Implementation of Tests? #57

kartikdutt18 · 2020-02-29T04:02:39Z

Hi everyone, This is in reference to PR #50, if models are added as libraries rather than cpp file so that they can be included in other cpp files, Rather than testing only on the system of the person who created the PR, does it makes sense to add a single pass on given dataset?
Another test would be loading of weights for the given model.
I am not sure if this needed but I think if changes are made in mlpack that might affect models here, a testing unit can help make the changes.
This will also prevent addition of models that have bugs. In the long run, this might also streamline addition of models.
I would love to hear your opinion.
Thanks.

prince776 · 2020-02-29T09:25:08Z

I agree, if we have a models library(like keras.models) with and without pretrained weights then transfer learning will also become easier to implement. If you need any help, I'll be happy to help.

kartikdutt18 · 2020-02-29T09:32:35Z

Great, If this is something that is worth implementing we can split up the task, I think I have a clear idea of implementation and it would end up requiring 3 changes and we could split them up so that we can get more done.

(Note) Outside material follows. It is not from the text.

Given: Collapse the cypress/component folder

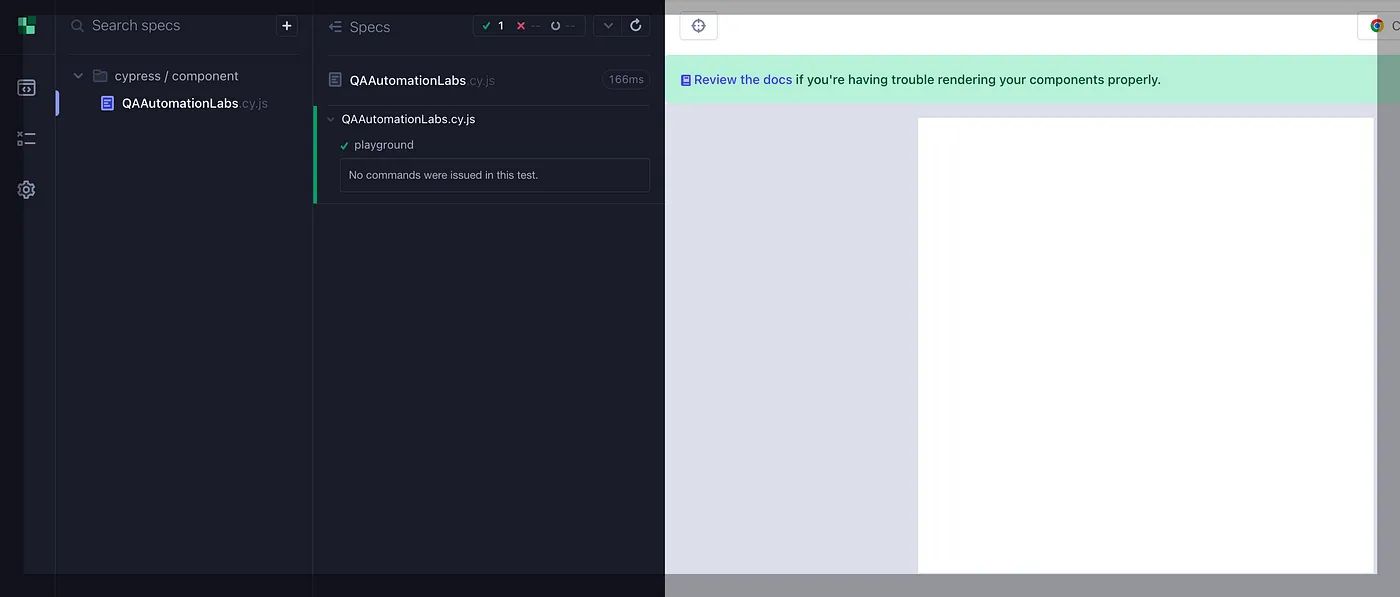Looking at the screenshot, I should pos(77,75).
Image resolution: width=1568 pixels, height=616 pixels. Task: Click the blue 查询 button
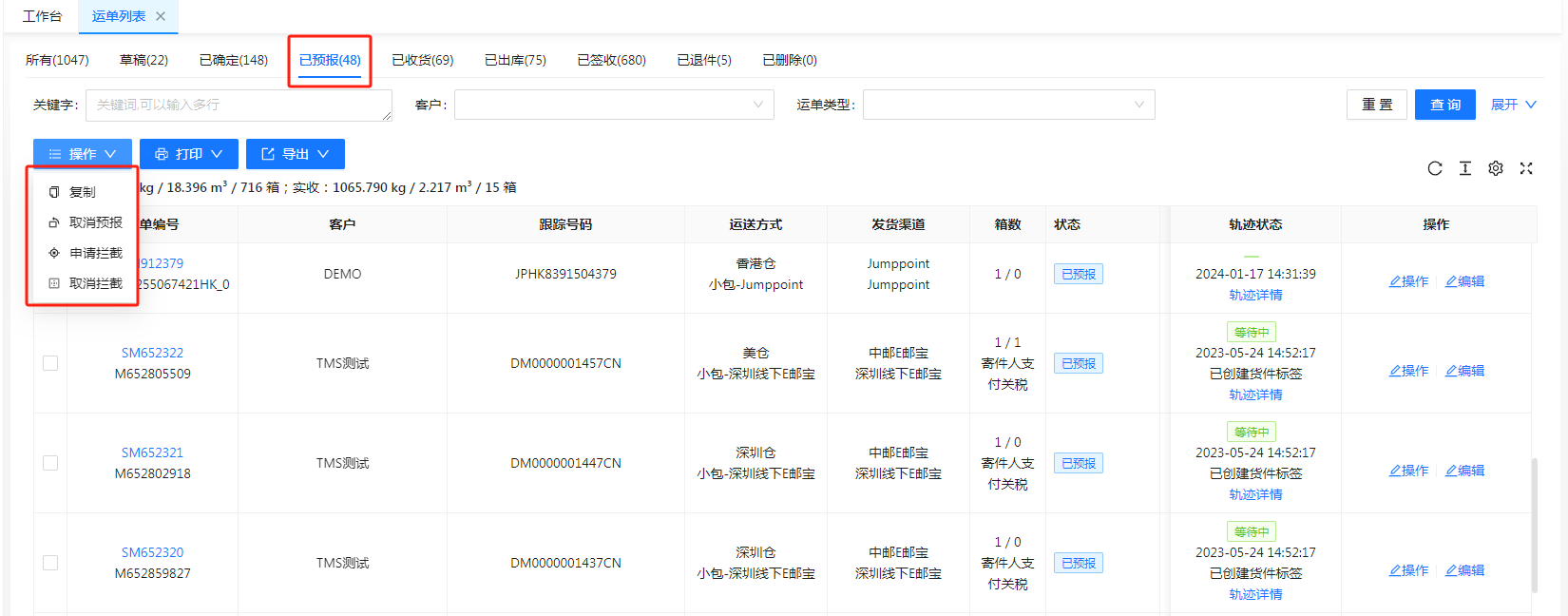click(x=1444, y=105)
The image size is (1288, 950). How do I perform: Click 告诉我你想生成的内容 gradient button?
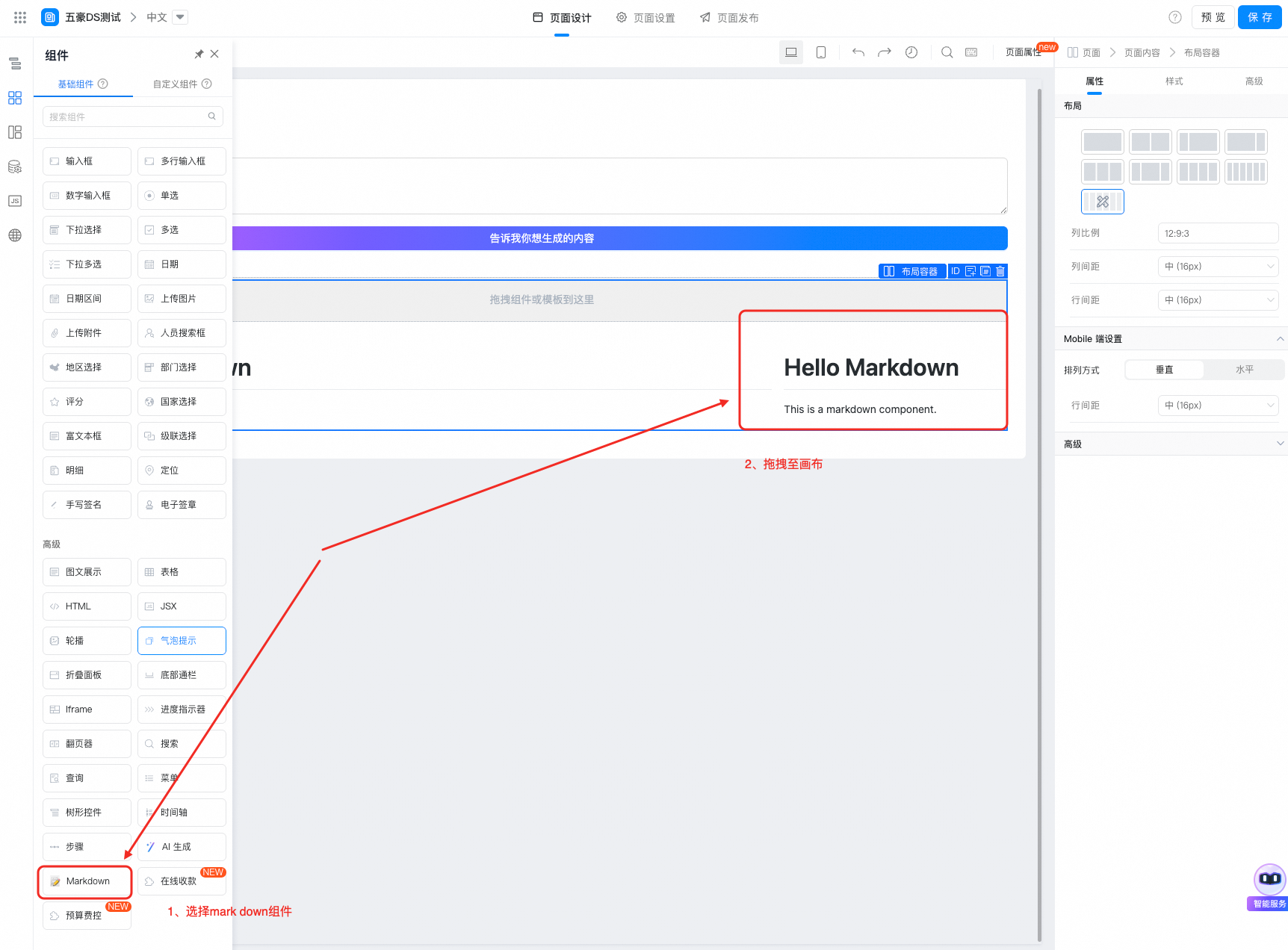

zoq · 2020-03-03T21:41:09Z

Good idea, I guess any easy way to test the models is to provide predefined weights for each model, let them train for a number of iterations and see if they return the correct results

favre49 · 2020-03-03T22:48:51Z

I think this ties into the more general question of how to structure this repository, because as it stands it isn't as nice and clean as our other repositories. In my opinion, we should decide on a clear file heirarchy before we continue.

Doesn't this also mean we should also change VAE? Also, for the Kaggle folder, we have "examples" instead of these extensible "models", so maybe we should be making an examples folder for cases like that? Maybe we could have the .cpp files for the models in "examples"?

kartikdutt18 · 2020-03-04T10:43:12Z

I completely agree, I wanted to implement the following changes (For at least all the models that I add).
If it's okay It might be a nice idea to do it for all all code in models repo.
Here are the changes that I think might be useful:

Models should be included as libraries / classes (sample can be seen in PR Adding AlexNet #50). So a user can call models/alexnet.hpp and use alexnet as base network for something else.
DataLoaders Folder (Will be pushing changes for it this week in PR#50). Here we should provide a wrapper around data::Load, scalers and data::Split. Especially useful for known datasets such as MNIST. This will also include support for resizing etc.
A unified samples or as @favre49 suggested an examples folder (Refer Adding AlexNet #50) , where a call to each class should be explained. Eg. Object Detection Sample that has sample code for training and validation on a dataset. Similar file for object localization and so on.
A testing folder (this will be for contributors) where they will add test to load weights train for 5 epochs and set a reasonable accuracy as baseline. This will ensure addition of valid models as well as streamline addition of models.
All data in one folder. I would however prefer if we made changes in cmake to download data rather than storing it in repo to make models repo lighter.
Weights folder in models folder where weights of each models is stored.

Why it might be useful:

Shorter and cleaner code for user. (Load data using data loaders,import model and train).
Better for addition of models.
Refined UI.
Helpful for new users to easily train models.

This is also the API (Basic) that I was taking about in my GSOC proposal for ANN Algorithms on the mailing list.
Does this seem okay?

favre49 · 2020-03-04T10:55:22Z

You've pretty much read my mind as to the structure of the codebase. This would mean some restructuring of the code already on the repo, but I don't see any problem with this.

kartikdutt18 · 2020-03-04T10:56:51Z

Great, This should be fun to work on. @zoq, what do you think?

prince776 · 2020-03-04T19:35:41Z

I was also imagining it like this @kartikdutt18 , I would love to help in this. I'll also add some new models like LeNet and VGG.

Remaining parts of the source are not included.